One of the major themes of this film was contrast. Showing the difference between private life and public life, where he white supremacy and the struggle of the black people to leave the oppression. The battle was violent and the protest was peaceful, the contrast between these two is what portrays the soul and the heart of Nelson Mandela’s life. It wasn’t easy for Nelson Mandela to transition from the armed freedom-fighter to a peaceful politician and activist. He was called a traitor. But Nelson Mandela saw no other way to fight for freedom, the South African internal battle was what pushed him to pursue peace. He didn’t wish to do this by treating the “supreme” white people the same way he was being treated by them, his goal was to become better than them. To fight for love, humanity and peace, it wasn’t easy for Nelson Mandela to be called a traitor when he was fighting for his own people’s’ freedom. Nelson Mandela only chose the path less travelled, because he believed in a free, democratic South Africa. This movie showed that Nelson Mandela was not the loving grandfather that the whole world came to know him as, rather he was a man who changed the world, and not just politically. He freed the human heart from any cells that it was locked in. That’s why it’s important to recognize this part of the movie, where Nelson Mandela says: “: I have walked a long walk to freedom. It has been a lonely road, and it is not over yet. I know that my country, was not made to be a land of hatred. No one is born hating another person because the color of his skin. People learn to hate. They can be taught to love, for love comes more naturally to the human heart.” This is what the whole movie is about. Freeing the human heart.

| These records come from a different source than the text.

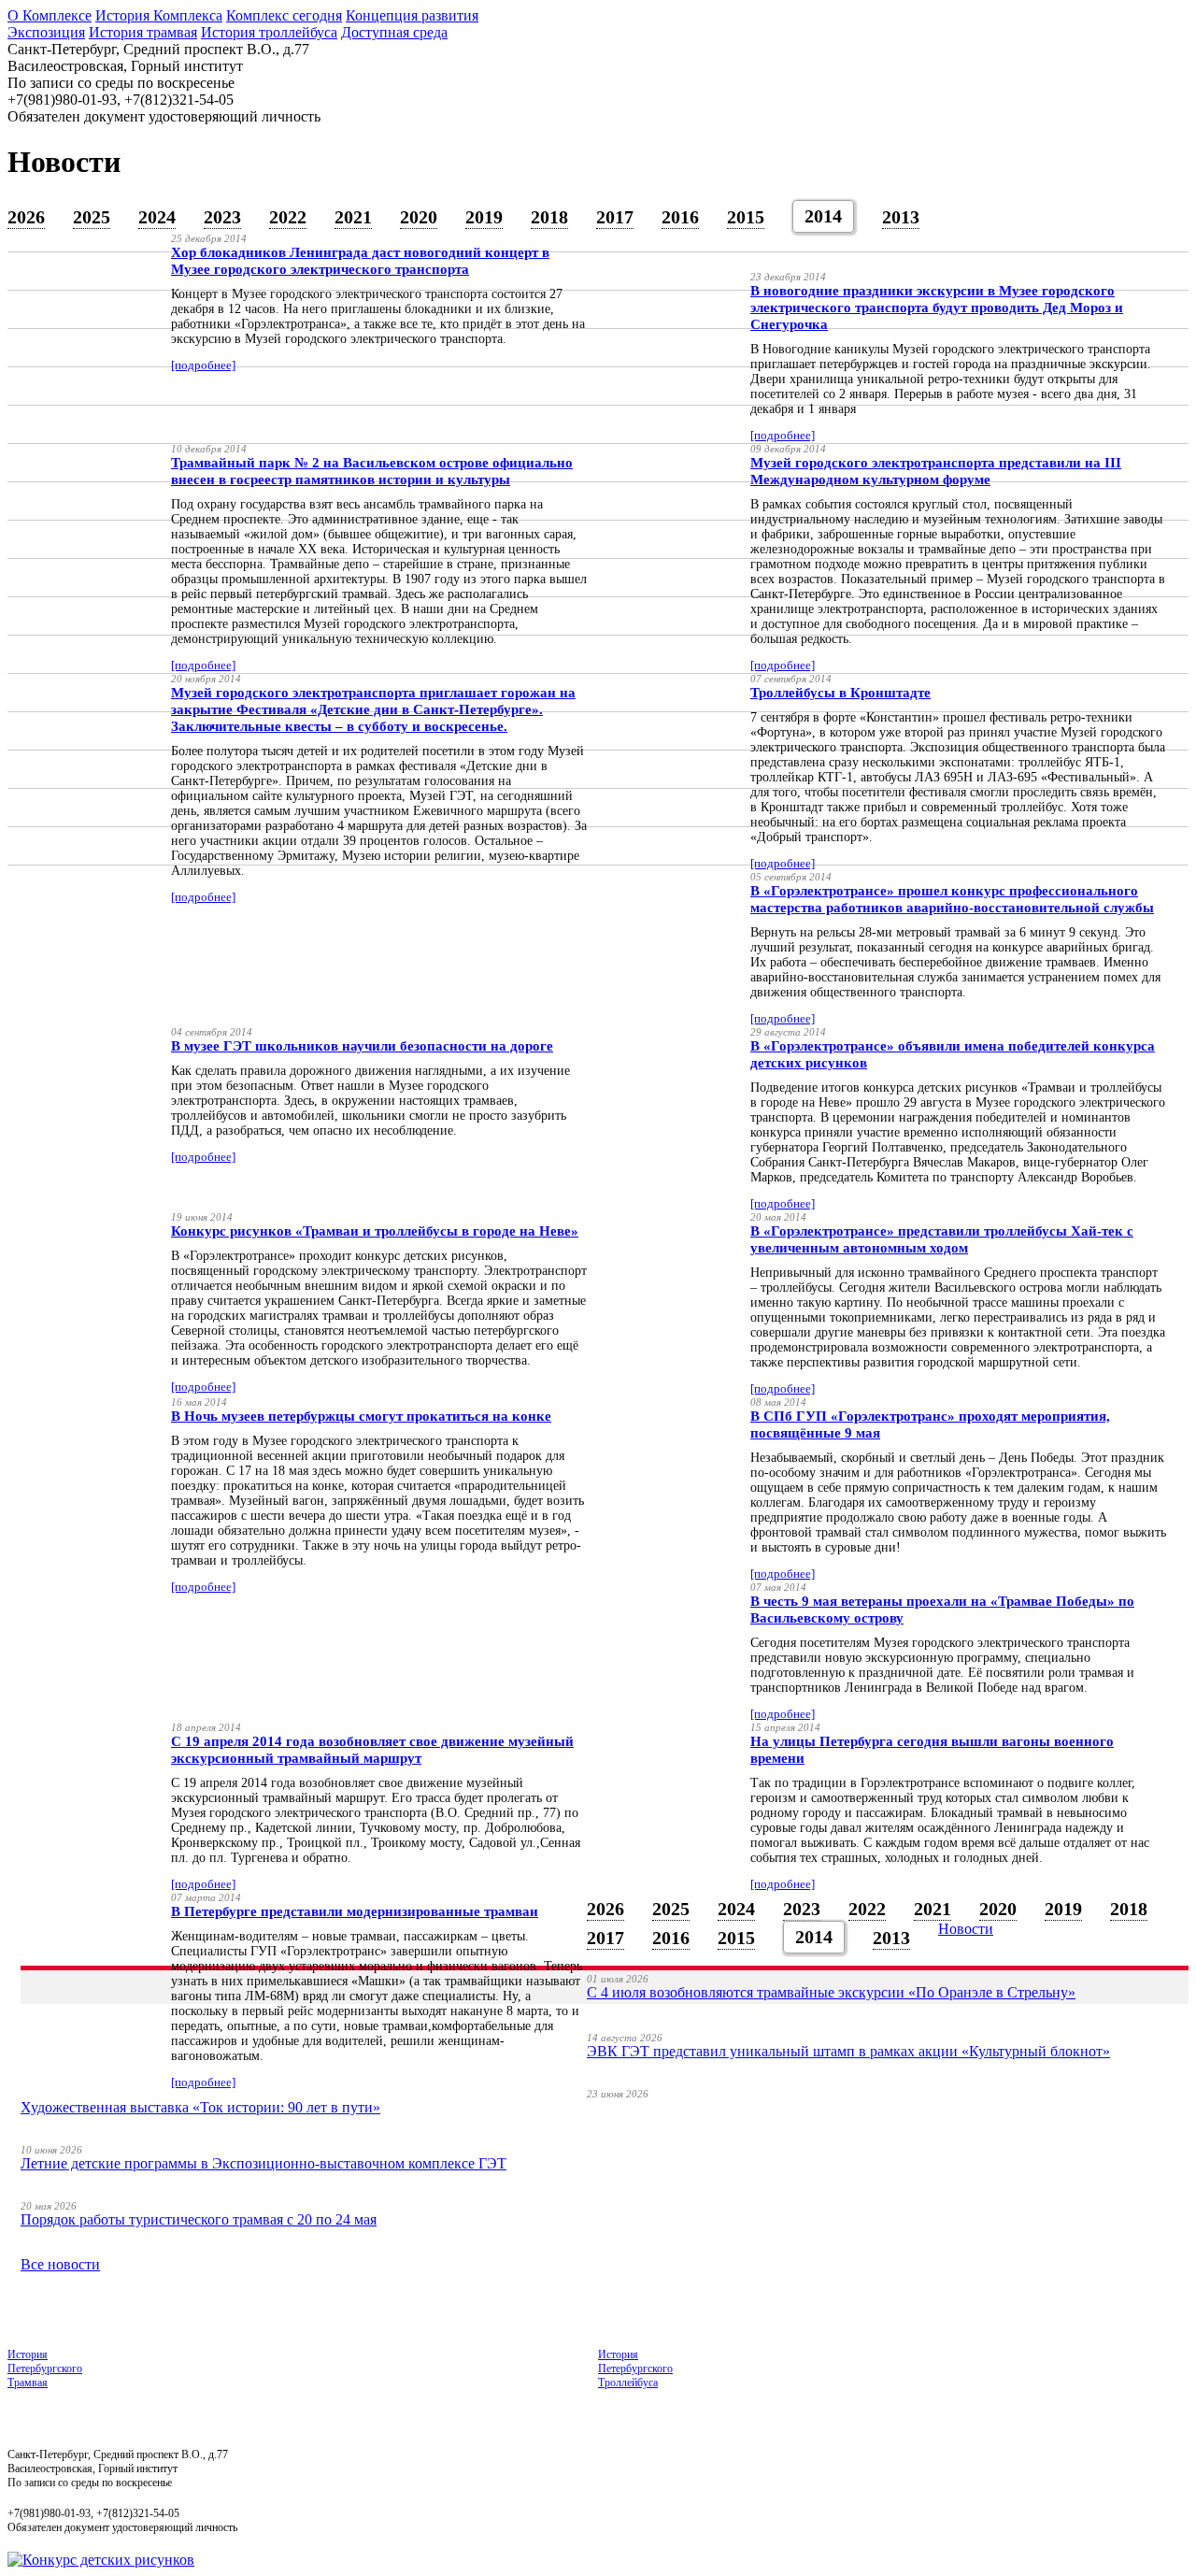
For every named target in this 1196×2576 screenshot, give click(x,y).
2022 (287, 217)
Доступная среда (394, 32)
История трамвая (143, 32)
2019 (484, 217)
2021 (353, 217)
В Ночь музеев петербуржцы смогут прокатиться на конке (361, 1416)
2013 (900, 217)
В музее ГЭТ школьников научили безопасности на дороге (362, 1045)
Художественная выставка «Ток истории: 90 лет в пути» (200, 2107)
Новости (965, 1929)
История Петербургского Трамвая (44, 2368)
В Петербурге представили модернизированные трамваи (354, 1911)
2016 (680, 217)
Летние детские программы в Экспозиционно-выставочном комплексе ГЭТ (263, 2163)
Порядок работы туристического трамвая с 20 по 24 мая (199, 2219)
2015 (745, 217)
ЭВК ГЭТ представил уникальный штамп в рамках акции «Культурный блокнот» (848, 2051)
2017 (615, 217)
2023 (222, 217)
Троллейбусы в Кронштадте (840, 692)
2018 (549, 217)
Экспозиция (46, 32)
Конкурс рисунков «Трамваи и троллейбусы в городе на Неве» (374, 1231)
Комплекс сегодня (284, 15)
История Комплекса (158, 15)
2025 (91, 217)
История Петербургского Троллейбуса (635, 2368)
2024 (157, 217)
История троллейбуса (269, 32)
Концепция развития (412, 15)
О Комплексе (49, 15)
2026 (26, 217)
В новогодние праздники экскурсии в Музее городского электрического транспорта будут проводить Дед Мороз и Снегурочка (936, 307)
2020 (418, 217)
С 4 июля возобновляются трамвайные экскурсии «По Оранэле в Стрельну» (831, 1992)
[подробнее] (203, 365)
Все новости (60, 2264)
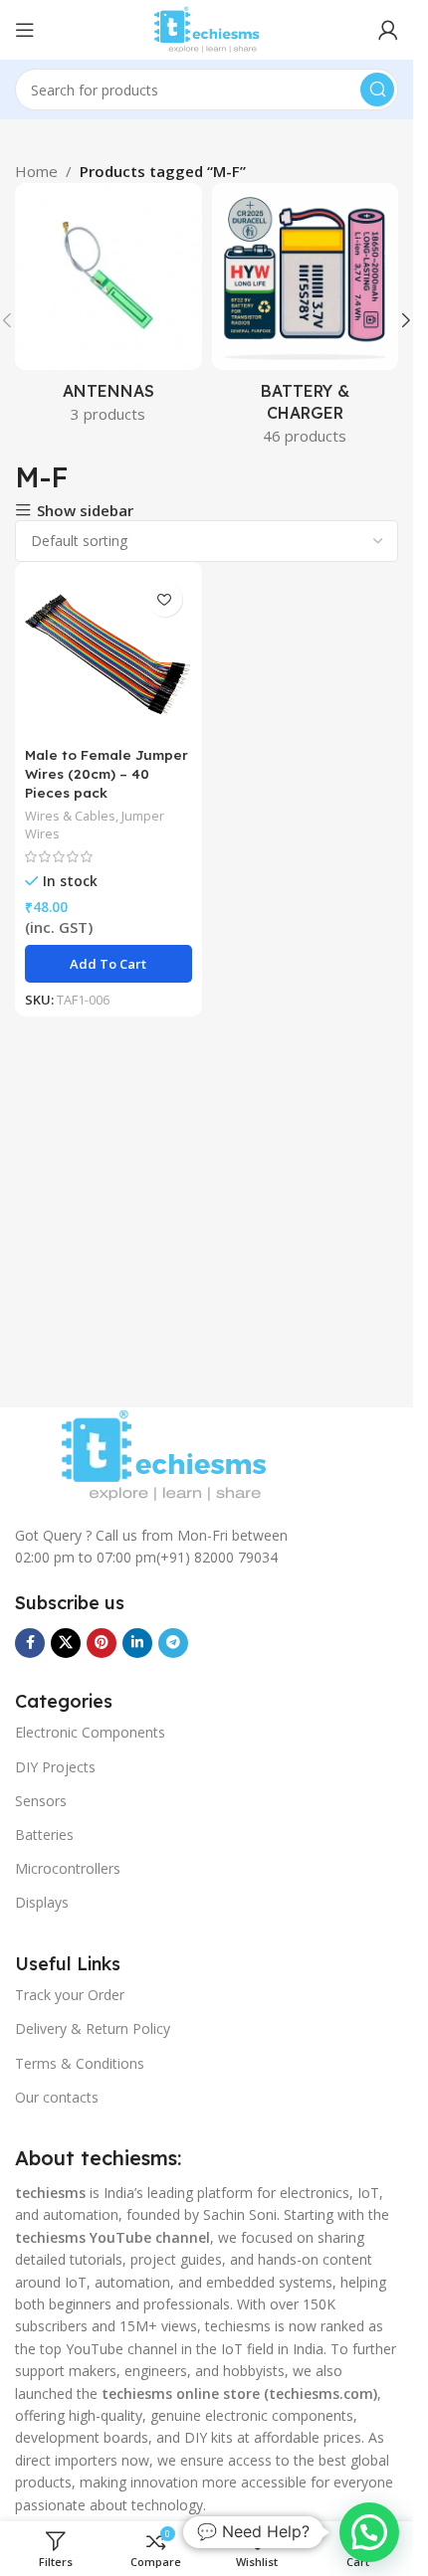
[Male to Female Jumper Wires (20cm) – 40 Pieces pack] (108, 655)
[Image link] (163, 1454)
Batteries (44, 1834)
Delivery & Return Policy (92, 2028)
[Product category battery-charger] (305, 320)
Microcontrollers (67, 1868)
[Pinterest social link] (101, 1643)
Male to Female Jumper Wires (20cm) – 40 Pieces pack (106, 773)
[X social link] (66, 1643)
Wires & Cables (70, 816)
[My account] (388, 30)
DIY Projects (55, 1766)
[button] (406, 320)
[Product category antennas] (108, 309)
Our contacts (57, 2097)
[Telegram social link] (173, 1643)
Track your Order (69, 1994)
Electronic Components (90, 1732)
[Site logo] (206, 28)
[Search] (377, 89)
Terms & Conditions (79, 2063)
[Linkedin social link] (137, 1643)
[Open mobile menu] (25, 30)
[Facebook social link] (30, 1643)
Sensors (41, 1800)
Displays (42, 1902)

In my opinion this movie does a wonderful job in showing the progress needed for finding Peace in a very turmoil culture. Nelson Mandela searches for peace all his life, through trial and error. He bumps into bad decisions and good moves, but in the ends he wins the hearts of his people and finds a way. What helped him achieve this? The 27 years he spent in prison? Alone? Battling with himself over how to free his country from the unfairness that was brought by the white people? The answer is yes. The only way for a person to fight for peace is for him to fight his inner demons and fight peace within. Thinking. Loneliness. Struggle. All of these are essential to finding the truth, the hope to find peace outside your inner self. That’s how Nelson Mandela found peace. That’s how all of us should work to find peace. That’s how peace works.

In conclusion, this was a great movie. I enjoyed watching every second of it, with its ups and downs, with the happiness and sadness portrayed in the film. The realness of the characters and the surroundings of the people. Even though there were some slight mistakes (The Mercedes waiting for Nelson Mandela in front of the prison in 1990 is actually the model which was manufactured in 1991) but this isn’t what makes the movie. How the characters went from completely brutal to peaceful and content, how they found peace and healed their hearts – is what makes the movie real.